Create **Ingestion - Medium** model configurations under [Model Configurations](/admin-guide/model-configurations)
and assign one in [System Settings](/admin-guide/system-settings) before using the medium tier.

## Excel sheet handling

Spreadsheets are parsed by Kreuzberg. Each sheet becomes a markdown block headed by `## SheetName`.
Ingestion splits on those headers and applies caps per sheet:

| System setting                         | Default | Purpose                                                                   |
| -------------------------------------- | ------- | ------------------------------------------------------------------------- |
| `MAX_EXCEL_SHEET_CHARS`                | `50000` | Skip LLM extraction on sheets above this size                             |
| `MAX_EXCEL_INGESTION_CHUNKS_PER_SHEET` | `25`    | Cap LLM chunks per sheet in full mode                                     |
| `INGESTION_COST_GUARD_CHUNK_THRESHOLD` | `120`   | Estimated chunk count above which full mode falls back to `metadata_only` |

These settings are seeded in [System Settings](/admin-guide/system-settings). The cost guard
threshold is also editable from the dashboard.

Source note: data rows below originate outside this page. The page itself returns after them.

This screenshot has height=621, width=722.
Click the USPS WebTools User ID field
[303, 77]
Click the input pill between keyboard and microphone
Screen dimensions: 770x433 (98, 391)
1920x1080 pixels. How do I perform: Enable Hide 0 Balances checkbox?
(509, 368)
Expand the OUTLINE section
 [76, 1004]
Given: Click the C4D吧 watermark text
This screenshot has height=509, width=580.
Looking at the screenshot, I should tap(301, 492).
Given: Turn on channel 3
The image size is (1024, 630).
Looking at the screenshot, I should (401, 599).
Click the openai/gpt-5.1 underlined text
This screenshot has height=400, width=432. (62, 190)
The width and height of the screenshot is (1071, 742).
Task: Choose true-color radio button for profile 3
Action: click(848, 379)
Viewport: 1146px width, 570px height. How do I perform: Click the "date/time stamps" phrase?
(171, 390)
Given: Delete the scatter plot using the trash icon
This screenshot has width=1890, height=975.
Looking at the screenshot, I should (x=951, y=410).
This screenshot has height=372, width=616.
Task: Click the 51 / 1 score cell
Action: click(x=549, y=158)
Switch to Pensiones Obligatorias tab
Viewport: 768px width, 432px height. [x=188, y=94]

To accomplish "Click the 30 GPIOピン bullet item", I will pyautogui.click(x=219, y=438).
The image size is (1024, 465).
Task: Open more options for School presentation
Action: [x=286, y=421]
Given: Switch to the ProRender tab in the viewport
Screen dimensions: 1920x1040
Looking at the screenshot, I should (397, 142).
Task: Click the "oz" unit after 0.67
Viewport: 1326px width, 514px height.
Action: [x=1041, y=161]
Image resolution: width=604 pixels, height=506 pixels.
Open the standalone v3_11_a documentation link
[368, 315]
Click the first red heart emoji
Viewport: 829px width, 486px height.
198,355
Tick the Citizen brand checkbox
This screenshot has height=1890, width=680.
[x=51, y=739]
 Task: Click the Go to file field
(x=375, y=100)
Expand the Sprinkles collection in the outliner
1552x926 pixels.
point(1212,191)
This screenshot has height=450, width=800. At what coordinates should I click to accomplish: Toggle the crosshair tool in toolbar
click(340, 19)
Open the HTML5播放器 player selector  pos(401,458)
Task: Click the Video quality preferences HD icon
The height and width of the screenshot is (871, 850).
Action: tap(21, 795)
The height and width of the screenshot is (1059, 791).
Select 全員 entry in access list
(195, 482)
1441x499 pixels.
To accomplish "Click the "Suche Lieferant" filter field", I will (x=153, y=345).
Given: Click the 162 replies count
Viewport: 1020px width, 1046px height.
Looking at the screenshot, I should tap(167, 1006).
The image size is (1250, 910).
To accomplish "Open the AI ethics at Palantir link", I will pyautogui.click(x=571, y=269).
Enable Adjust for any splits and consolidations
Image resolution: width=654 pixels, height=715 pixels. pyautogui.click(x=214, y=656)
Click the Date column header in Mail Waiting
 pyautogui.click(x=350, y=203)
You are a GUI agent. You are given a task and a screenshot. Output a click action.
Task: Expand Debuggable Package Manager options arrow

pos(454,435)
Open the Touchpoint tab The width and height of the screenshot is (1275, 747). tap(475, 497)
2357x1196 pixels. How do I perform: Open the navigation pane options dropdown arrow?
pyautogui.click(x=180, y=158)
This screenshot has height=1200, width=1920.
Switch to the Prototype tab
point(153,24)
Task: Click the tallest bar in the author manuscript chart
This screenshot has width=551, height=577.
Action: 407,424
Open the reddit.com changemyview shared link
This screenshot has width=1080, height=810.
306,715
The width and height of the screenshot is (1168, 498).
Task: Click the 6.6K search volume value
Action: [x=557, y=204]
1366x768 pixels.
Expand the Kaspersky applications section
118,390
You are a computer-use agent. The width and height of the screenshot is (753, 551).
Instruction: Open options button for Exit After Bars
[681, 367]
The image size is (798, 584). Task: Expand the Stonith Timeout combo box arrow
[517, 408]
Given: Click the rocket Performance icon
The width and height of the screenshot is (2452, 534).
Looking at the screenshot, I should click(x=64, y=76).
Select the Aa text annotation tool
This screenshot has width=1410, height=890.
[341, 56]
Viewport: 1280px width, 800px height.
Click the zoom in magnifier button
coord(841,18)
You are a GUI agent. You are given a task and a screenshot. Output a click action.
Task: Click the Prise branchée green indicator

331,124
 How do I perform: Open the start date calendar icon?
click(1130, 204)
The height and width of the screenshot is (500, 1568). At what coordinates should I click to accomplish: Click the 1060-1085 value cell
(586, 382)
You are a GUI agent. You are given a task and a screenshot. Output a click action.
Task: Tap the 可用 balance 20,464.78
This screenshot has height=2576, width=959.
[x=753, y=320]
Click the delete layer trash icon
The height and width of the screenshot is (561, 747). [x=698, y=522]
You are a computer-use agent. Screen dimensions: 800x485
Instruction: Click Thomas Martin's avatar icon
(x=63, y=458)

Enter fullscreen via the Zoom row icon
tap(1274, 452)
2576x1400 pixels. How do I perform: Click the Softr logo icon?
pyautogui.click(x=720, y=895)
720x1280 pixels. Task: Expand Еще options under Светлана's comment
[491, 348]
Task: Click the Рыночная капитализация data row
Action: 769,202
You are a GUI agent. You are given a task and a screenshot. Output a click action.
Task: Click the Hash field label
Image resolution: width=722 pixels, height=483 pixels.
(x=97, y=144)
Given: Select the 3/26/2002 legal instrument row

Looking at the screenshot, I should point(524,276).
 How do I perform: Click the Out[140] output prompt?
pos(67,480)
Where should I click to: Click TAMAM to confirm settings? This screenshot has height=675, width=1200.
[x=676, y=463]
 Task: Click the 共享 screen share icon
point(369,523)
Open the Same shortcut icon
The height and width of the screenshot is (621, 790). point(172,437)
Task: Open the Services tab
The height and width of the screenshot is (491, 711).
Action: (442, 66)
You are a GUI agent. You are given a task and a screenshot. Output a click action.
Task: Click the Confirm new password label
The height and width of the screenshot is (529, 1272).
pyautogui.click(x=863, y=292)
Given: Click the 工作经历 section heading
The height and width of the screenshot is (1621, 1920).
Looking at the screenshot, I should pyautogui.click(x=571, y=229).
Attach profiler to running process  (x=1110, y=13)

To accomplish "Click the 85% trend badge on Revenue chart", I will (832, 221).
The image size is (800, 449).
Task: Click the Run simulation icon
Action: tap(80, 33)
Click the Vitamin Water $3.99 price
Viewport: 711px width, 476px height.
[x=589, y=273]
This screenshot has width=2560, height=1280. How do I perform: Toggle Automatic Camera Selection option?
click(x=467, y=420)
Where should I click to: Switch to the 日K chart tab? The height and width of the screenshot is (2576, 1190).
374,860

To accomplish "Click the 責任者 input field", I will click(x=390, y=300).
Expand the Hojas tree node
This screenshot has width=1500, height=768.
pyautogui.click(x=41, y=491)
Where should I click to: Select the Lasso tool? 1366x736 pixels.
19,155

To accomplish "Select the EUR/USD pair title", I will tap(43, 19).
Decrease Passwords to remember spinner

## Filter-level Excel controls

When configuring [data source filters](/admin-guide/data-sources), you can control spreadsheet
ingestion per filter:

| Field                   | Default | Purpose                                                                            |
| ----------------------- | ------- | ---------------------------------------------------------------------------------- |
| `parse_excel_files`     | `true`  | Opt in to Excel ingestion for matching files                                       |
| `excel_extraction_mode` | inherit | Override content-type Excel mode (`full`, `metadata_and_snippet`, `metadata_only`) |
| `excel_max_sheet_chars` | inherit | Per-filter per-sheet character cap                                                 |

When **Ingest Excel files** is unchecked and a file matches an enabled filter, Excel ingestion is skipped
with reason `excel_ingestion_disabled_by_filter`. Files with **no matched filters** still ingest
Excel (legacy behavior).

<Tip>
  Use unchecked **Ingest Excel files** on export-only filters when you want those spreadsheets excluded from the graph.
</Tip>

## Example configurations

| Content type             | Excel mode             | Typical use                                |
| ------------------------ | ---------------------- | ------------------------------------------ |
| Requirements / exports   | `metadata_only`        | Client input spreadsheets, inventory dumps |
| Deliverable              | `metadata_and_snippet` | Artifacts where a short preview is enough  |
| Structured workbook type | `full`                 | Sheets where row-level entities matter     |

Pair export-style content types with filters that leave **Ingest Excel files** unchecked unless you
explicitly want those files in the graph.